Los turnos se extienden más allá de los estándares internacionales, con una presión emocional constante: pacientes graves, familias desesperadas, insumos escasos y una jerarquía que, a veces, hiere tanto como la enfermedad. No hay personal para movilizar pacientes, no hay técnicos para la extracción de muestras, no hay personal suficiente nunca, y por ende, todo recae en el médico residente o el estudiante de pregrado, ya que “tiene el privilegio de estudiar medicina debe saber hacer todo desde cero”
Los estudiantes de medicina no piden tratos especiales. Piden condiciones razonables para no fallar. Cuando hay indignación por un error médico, pocas veces se considera cuántos errores nacen del agotamiento extremo. La ciencia es precisa, pero un cuerpo con 36 horas sin dormir simplemente falla. Y en Guatemala, eso ocurre todos los días.
Hace poco vi un video que lo resumía sin querer: jóvenes de 20 a 30 años a cargo de la vida de un hospital entero, sin supervisión completa, sin descanso y sin experiencia suficiente. Puede parecer gracioso para algunos; en realidad, es una alarma roja.
En mi experiencia en dos hospitales nacionales, turnando en medicina interna, éramos dos estudiantes de pregrado y uno de postgrado para cubrir tres pisos, quizá más de 60 pacientes. En cada turno había a alguien que intubar o alguien a quien hacerle papeles de defunción. Las madrugadas se vuelven interminables.
Debo de mencionar también, que aún no existe un departamento de psicología para el personal de salud en los hospitales nacionales, considero que cualquiera que trabaje y estudie bajo condiciones extremas de estrés debería de tener un asesoramiento respecto a bienestar de salud mental.
Esta conversación no busca héroes ni mártires. Busca que la sociedad entienda que la calidad de atención depende del trato al personal de salud. Un médico descansado, con insumos adecuados y horarios justos, piensa mejor, decide mejor y atiende mejor.
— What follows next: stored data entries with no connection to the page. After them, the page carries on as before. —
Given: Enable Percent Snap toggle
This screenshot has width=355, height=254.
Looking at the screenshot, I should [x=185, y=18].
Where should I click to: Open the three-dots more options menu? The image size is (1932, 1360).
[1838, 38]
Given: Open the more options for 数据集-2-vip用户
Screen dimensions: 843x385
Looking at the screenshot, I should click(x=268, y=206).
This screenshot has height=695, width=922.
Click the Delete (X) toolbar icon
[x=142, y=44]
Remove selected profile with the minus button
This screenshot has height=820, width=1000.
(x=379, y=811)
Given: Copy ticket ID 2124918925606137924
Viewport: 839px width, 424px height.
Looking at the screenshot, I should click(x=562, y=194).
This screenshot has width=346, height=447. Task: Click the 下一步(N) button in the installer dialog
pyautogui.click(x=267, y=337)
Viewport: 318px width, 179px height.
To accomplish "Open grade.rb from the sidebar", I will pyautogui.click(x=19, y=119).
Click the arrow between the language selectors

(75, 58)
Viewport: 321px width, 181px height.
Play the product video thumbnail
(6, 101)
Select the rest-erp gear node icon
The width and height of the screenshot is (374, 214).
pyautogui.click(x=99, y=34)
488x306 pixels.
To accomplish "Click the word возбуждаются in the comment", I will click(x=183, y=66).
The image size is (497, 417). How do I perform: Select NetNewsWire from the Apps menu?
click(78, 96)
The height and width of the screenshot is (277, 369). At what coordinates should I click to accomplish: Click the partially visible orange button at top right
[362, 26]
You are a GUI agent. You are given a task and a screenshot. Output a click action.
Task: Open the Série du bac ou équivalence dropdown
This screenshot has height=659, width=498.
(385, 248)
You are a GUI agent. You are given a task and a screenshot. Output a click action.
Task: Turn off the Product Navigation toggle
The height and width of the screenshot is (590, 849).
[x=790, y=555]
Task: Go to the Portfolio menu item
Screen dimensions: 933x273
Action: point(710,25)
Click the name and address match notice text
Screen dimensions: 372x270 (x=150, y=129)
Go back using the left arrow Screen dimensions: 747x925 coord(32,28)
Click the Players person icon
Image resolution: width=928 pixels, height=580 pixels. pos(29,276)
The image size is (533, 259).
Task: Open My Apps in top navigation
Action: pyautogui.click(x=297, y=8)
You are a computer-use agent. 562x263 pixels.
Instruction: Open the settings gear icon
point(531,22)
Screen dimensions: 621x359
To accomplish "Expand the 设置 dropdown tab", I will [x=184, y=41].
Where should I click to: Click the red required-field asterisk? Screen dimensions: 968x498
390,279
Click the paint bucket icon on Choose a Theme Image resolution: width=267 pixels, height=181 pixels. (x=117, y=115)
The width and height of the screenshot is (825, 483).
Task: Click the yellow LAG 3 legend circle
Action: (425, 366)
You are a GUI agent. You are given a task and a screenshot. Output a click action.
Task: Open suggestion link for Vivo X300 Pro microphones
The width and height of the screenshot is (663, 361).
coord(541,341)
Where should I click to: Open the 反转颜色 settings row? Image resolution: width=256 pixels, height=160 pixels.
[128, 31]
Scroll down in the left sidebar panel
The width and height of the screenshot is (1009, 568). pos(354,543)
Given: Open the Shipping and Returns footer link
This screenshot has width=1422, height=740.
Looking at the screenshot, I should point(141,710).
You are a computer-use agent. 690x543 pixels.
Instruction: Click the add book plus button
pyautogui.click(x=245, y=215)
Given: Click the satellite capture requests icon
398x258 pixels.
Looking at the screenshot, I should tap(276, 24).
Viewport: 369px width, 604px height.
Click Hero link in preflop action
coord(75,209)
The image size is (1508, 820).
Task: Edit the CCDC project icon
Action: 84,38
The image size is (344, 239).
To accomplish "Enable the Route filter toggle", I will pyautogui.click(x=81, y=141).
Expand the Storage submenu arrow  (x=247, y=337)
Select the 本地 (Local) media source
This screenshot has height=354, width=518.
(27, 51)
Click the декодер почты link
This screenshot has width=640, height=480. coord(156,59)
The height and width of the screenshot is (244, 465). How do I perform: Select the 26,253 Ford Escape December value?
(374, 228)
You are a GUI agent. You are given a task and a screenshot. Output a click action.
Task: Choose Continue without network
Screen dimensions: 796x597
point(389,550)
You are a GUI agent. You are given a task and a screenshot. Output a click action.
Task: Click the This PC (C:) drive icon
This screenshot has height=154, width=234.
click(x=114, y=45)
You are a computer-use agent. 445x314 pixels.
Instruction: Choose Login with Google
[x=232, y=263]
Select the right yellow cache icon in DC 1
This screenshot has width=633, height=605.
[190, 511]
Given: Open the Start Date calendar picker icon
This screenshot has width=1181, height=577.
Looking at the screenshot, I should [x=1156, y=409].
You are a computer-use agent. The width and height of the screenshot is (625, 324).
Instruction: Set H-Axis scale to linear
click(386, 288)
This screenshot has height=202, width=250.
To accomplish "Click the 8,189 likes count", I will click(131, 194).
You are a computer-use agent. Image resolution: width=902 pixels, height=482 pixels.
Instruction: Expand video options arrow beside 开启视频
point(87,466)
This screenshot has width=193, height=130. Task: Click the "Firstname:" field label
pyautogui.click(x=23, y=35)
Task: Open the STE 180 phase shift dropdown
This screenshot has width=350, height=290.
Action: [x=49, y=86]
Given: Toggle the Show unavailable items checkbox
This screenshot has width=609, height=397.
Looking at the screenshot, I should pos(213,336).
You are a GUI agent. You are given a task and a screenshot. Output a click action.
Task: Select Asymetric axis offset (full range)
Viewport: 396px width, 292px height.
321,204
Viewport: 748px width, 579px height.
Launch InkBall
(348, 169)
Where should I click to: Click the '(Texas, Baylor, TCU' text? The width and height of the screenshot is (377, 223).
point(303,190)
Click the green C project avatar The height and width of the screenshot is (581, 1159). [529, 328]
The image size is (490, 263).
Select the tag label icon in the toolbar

El llamado es a todos: autoridades y sociedad. Exijamos un sistema que cuide a quienes cuidan. La medicina deja de ser sostenible cuando quienes la practican se quiebran en silencio. Guatemala necesita un sistema de salud digno que incluya a pacientes y también al personal.
Debajo de la filipina azul hay un ser humano completo, y también necesita ser cuidado.